Cheeses such as those made with direct acidification, according to Lambert, can be cooked on a griddle or crumbled on top of food and retain their original shape. “This makes them excellent for cheese toppings that will be baked and thus deliver a visually appetizing, natural golden brown color without negatively altering the appearance.” 

According to Lambert, when making a frozen pizza or lasagna item using a rennet-based cheese, it’s usually best to freeze from raw instead of par-baking. “Overheating could, in some cases, cause the caseins to separate and make the cheese appear oily. When a very moist cheese like mozzarella, made with cultures and rennet, is melted, the water in the cheese can separate out; however, later in the preparation stage, it can be absorbed back into the mass,” she says. 


Moo or Baa

The different sources of milk for cheese can make a world of difference in their performance in recipes. “Sheep’s milk is twice as high in butterfat as cow’s milk,” Lambert points out. “Often, it exudes its butterfat when overheated, so it is best to use a lower temperature to melt sheep’s milk cheeses. Also, aged, firm goat’s milk cheeses can become oily and exude droplets of moisture and fat when not kept cool. It is best to incorporate these cheeses into dishes that contain some starch, and keep the cooking temperature at the lowest possible temperature necessary to melt the cheese.” 

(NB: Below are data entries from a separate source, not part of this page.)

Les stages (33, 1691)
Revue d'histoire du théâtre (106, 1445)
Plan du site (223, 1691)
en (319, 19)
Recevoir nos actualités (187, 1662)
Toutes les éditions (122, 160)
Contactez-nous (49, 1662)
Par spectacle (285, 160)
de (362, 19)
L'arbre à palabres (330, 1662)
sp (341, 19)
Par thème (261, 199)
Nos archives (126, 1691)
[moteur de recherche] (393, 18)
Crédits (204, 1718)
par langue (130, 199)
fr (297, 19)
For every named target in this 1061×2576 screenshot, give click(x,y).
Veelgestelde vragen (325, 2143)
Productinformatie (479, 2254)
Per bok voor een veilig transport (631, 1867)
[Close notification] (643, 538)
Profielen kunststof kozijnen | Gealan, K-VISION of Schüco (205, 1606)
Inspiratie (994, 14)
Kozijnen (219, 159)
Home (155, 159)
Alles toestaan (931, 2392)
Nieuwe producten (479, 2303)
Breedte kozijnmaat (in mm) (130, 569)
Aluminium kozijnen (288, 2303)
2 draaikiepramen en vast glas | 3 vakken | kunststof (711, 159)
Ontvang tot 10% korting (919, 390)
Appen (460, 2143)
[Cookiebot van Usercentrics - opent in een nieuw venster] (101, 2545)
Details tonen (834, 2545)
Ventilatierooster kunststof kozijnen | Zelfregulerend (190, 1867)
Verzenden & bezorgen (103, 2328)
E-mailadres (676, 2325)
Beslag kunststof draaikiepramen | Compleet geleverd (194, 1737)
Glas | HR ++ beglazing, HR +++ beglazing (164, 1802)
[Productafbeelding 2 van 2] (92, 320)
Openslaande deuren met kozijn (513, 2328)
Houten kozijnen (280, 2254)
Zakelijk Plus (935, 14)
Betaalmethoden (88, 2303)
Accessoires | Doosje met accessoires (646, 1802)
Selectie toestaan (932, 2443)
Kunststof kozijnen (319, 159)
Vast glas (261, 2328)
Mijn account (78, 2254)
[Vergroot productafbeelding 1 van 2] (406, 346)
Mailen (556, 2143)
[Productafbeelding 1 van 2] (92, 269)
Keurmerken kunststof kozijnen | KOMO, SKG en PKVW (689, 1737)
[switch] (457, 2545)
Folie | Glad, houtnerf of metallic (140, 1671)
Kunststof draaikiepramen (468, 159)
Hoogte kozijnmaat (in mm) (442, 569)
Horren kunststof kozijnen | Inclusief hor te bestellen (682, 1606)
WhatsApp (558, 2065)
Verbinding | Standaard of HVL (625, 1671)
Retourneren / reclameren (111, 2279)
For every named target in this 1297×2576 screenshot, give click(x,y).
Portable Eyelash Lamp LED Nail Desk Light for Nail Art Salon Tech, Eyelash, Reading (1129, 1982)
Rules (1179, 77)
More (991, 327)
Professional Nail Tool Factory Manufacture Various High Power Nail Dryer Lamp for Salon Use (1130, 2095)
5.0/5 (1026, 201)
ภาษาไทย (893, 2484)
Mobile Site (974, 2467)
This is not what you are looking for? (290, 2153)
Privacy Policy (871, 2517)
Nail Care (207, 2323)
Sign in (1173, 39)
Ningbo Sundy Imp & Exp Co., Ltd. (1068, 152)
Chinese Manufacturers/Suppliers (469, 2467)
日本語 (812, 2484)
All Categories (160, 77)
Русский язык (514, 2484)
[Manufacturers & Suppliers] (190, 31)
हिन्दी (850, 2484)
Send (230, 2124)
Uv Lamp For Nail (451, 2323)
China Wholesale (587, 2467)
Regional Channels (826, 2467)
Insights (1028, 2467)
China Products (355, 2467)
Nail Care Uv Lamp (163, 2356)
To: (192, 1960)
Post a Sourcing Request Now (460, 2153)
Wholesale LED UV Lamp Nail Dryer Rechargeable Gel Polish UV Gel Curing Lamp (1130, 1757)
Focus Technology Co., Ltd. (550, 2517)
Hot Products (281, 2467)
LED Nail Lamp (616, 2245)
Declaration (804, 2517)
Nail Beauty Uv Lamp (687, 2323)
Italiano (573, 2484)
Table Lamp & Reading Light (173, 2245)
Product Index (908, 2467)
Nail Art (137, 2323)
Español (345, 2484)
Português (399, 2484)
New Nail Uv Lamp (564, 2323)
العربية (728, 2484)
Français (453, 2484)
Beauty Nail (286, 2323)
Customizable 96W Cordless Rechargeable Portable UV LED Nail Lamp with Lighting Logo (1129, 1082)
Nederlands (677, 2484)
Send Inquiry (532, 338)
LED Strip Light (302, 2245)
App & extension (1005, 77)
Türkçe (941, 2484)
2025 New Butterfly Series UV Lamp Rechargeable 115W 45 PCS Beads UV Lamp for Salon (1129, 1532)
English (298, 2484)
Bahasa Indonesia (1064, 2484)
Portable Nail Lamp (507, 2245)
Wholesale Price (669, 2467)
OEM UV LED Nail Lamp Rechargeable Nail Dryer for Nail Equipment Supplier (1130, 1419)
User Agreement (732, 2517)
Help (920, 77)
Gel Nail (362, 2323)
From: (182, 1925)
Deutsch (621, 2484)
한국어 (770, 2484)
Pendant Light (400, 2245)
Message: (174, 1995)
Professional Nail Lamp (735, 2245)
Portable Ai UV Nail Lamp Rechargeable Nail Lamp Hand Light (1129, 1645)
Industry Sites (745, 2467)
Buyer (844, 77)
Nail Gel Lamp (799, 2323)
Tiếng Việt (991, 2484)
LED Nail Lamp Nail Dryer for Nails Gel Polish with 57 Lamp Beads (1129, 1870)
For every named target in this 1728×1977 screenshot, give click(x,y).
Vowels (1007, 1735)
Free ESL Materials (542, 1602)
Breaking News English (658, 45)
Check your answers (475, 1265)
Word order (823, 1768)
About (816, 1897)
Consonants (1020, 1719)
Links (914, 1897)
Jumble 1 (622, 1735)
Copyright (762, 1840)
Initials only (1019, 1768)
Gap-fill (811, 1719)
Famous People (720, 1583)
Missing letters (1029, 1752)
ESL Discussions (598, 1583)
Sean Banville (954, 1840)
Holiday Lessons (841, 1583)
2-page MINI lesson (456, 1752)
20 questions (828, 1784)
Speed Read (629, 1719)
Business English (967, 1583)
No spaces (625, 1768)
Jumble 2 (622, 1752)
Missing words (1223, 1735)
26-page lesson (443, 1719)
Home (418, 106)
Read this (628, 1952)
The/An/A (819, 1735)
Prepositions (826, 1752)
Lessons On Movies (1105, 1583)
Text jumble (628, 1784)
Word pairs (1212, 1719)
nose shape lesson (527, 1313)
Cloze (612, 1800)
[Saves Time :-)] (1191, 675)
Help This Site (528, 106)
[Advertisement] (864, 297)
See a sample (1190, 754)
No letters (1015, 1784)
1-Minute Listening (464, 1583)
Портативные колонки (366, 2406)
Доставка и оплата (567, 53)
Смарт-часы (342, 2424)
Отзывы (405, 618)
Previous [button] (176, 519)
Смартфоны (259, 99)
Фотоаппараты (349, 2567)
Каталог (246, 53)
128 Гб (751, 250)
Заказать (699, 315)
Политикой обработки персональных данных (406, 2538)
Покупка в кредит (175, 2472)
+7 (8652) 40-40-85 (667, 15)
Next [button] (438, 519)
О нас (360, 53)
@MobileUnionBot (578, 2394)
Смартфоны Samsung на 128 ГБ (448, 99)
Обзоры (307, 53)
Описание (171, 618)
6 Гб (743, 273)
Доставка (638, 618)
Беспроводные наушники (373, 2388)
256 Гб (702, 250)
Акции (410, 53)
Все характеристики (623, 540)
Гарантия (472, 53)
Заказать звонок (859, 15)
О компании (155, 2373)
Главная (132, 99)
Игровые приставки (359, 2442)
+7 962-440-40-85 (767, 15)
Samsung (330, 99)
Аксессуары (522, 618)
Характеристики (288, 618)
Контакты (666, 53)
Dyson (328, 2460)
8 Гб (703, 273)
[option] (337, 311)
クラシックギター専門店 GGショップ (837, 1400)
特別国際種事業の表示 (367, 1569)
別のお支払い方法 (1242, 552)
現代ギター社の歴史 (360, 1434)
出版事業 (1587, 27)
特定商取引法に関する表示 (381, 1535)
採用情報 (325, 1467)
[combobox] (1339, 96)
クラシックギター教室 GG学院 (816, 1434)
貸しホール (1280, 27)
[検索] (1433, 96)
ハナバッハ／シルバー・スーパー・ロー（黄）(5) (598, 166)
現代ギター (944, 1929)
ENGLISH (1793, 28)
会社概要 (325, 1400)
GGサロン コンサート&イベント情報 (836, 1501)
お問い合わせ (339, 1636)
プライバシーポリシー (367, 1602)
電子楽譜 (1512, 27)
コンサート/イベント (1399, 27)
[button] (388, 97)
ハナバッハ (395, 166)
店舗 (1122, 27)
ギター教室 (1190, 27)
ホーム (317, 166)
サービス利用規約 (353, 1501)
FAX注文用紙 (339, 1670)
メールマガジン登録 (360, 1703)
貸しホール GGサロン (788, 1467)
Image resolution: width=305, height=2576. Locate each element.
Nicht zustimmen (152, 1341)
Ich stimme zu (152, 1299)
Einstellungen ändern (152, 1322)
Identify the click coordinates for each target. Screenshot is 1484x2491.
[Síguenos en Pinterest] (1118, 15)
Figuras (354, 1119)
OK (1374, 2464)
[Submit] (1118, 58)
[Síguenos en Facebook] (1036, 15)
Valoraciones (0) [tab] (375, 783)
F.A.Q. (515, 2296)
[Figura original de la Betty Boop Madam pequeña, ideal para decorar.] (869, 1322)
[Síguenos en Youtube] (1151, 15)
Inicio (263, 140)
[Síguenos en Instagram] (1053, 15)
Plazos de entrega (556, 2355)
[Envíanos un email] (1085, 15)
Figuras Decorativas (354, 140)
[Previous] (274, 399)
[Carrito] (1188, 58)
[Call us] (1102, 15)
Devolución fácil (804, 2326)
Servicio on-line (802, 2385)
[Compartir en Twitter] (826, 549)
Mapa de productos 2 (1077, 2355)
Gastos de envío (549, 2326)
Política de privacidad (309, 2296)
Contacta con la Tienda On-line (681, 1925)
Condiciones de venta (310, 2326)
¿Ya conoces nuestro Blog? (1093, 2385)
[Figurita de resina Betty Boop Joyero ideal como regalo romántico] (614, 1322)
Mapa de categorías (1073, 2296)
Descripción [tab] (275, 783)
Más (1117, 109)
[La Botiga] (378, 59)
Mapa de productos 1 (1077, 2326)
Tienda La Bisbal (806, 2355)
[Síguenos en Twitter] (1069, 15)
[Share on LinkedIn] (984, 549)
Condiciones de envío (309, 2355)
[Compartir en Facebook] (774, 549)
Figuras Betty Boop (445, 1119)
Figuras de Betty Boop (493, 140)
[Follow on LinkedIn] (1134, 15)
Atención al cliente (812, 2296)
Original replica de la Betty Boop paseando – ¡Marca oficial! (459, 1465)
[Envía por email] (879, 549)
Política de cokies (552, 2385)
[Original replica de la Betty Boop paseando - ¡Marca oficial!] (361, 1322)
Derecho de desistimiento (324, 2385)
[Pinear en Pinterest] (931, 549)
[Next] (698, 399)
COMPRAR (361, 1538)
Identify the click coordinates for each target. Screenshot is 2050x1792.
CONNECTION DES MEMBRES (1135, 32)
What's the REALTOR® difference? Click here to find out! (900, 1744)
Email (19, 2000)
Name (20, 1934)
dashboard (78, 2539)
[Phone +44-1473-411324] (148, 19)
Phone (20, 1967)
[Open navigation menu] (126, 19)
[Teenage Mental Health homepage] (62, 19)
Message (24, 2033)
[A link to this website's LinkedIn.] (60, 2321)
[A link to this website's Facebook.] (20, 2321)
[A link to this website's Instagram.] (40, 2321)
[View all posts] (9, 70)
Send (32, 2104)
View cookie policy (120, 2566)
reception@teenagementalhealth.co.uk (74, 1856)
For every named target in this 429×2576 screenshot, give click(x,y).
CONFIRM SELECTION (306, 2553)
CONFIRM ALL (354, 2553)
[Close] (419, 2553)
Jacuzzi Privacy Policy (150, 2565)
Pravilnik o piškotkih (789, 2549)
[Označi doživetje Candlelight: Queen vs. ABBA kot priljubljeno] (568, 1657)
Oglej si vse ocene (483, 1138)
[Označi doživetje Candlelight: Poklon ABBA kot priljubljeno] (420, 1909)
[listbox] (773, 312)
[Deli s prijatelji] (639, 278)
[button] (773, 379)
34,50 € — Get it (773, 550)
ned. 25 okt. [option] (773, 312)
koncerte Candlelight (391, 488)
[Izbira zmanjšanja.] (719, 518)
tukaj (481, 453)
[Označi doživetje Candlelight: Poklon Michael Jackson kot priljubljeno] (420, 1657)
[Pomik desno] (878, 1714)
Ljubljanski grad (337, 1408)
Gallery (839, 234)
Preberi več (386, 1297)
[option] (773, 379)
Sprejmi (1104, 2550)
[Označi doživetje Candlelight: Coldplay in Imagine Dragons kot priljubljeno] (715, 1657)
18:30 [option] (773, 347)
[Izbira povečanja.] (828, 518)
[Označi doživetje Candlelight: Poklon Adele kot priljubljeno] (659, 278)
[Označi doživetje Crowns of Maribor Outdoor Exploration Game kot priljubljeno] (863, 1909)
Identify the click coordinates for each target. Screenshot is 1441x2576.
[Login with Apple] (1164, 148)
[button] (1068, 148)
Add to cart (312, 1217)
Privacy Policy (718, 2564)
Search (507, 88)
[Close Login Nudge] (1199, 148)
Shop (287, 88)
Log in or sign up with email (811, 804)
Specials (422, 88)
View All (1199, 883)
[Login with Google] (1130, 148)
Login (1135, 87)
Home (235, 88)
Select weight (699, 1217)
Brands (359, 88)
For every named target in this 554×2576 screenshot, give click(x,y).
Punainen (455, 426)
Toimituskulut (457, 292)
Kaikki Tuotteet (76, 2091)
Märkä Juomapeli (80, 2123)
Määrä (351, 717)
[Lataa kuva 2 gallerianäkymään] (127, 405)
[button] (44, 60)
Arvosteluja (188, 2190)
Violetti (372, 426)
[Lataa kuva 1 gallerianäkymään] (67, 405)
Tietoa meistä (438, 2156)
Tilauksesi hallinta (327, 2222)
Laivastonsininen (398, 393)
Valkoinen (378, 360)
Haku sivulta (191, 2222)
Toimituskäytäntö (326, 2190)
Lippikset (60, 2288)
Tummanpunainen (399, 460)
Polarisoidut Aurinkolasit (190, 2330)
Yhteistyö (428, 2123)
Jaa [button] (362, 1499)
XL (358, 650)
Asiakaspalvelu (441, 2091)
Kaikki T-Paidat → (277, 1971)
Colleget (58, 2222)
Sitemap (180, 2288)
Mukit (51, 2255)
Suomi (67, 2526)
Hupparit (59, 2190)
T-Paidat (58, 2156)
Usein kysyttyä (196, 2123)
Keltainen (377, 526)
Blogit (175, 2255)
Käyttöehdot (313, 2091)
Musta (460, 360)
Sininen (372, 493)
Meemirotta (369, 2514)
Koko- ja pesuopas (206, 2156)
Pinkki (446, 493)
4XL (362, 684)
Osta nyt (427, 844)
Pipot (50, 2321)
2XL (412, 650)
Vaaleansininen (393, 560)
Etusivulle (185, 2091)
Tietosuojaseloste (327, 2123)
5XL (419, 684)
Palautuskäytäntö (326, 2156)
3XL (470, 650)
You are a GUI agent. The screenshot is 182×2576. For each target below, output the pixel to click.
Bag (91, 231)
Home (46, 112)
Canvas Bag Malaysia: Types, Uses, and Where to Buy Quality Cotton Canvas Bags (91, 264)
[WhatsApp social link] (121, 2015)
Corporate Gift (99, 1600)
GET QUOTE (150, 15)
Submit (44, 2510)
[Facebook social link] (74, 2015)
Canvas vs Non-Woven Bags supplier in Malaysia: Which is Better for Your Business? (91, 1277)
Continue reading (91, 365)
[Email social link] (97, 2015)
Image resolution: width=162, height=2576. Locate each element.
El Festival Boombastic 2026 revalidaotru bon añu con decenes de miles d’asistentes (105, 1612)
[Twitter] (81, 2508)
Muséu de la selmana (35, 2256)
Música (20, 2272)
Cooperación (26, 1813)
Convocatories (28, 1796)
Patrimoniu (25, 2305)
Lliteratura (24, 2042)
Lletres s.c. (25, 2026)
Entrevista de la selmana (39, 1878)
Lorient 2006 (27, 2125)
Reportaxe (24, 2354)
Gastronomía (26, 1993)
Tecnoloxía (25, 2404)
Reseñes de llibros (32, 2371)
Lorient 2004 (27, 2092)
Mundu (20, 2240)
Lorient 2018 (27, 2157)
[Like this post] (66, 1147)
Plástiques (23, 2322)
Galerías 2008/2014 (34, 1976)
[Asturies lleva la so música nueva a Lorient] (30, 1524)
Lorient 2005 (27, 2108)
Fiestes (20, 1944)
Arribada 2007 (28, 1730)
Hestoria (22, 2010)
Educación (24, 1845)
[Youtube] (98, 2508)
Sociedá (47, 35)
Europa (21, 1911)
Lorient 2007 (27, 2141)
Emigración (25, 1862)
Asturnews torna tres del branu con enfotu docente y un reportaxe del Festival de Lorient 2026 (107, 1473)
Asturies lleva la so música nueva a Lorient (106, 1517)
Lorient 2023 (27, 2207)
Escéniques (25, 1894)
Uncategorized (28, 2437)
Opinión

This also affects fresh mozzarella. Lambert, who was one of the primary cheese makers to make fresh mozzarella a universal favorite, also helped spearhead the use of traditional buffalo milk mozzarella in the U.S. But mozzarella made from water buffalo milk is higher in butterfat than cow’s milk. “Mozzarella di bufala will be more likely to separate at an extremely high temperature,” she points out. 

“Water buffalo milk mozzarella is usually much higher in moisture content so that the water will separate out more easily than a cow’s milk mozzarella,” continues Lambert. “The flavor of buffalo mozzarella also is slightly earthy compared to that of cow’s milk mozzarella. Buffalo mozzarella might be better used uncooked, say in a salad preparation rather than in a cooked recipe.” 

Nothing beats fresh mozzarella when it served fresh or perhaps slightly dressed, these cheeses also marinate well in vinaigrette-style dressings, although they will develop the “rubbery” texture of a processed mozzarella-style cheese. For mozzarella-style cheeses that will hold up better in cooked preparations, the cow’s milk “fior di latte”—flower of milk—can be used. 

Many cheese companies are producing fresh mozzarella and mozzarella-style cheeses presliced. Low moisture mozzarella is used for cheese sticks that are fried. It is a firmer, drier cheese than fresh mozzarella. It is probably the most familiar “pizza cheese” for many of the more mainstream frozen pizza formulations. 

Another fresh cheese commonly used in baked preparations—especially lasagna dishes—is ricotta. “Fresh ricotta that is already drained in a cheese form is better for baking than a ricotta stored in water or a whey and water mix,” says Lambert. “If using the latter for baking, it must be well drained of excess liquid before using.” 

 “Cheese is a difficult ingredient to navigate in the simplest of recipes,” concludes Herbert. “Even a mild white cheddar means vastly different things. There’s the grassy buttery Irish versus the tangy creamy Wisconsin versus the crumbly sweet English and crumbly but lightly pungent New England styles.” But he sees this as a definite plus: “Introducing variation in cheese sources and finding the right match for each dish could quietly revolutionize the American prepared foods world.”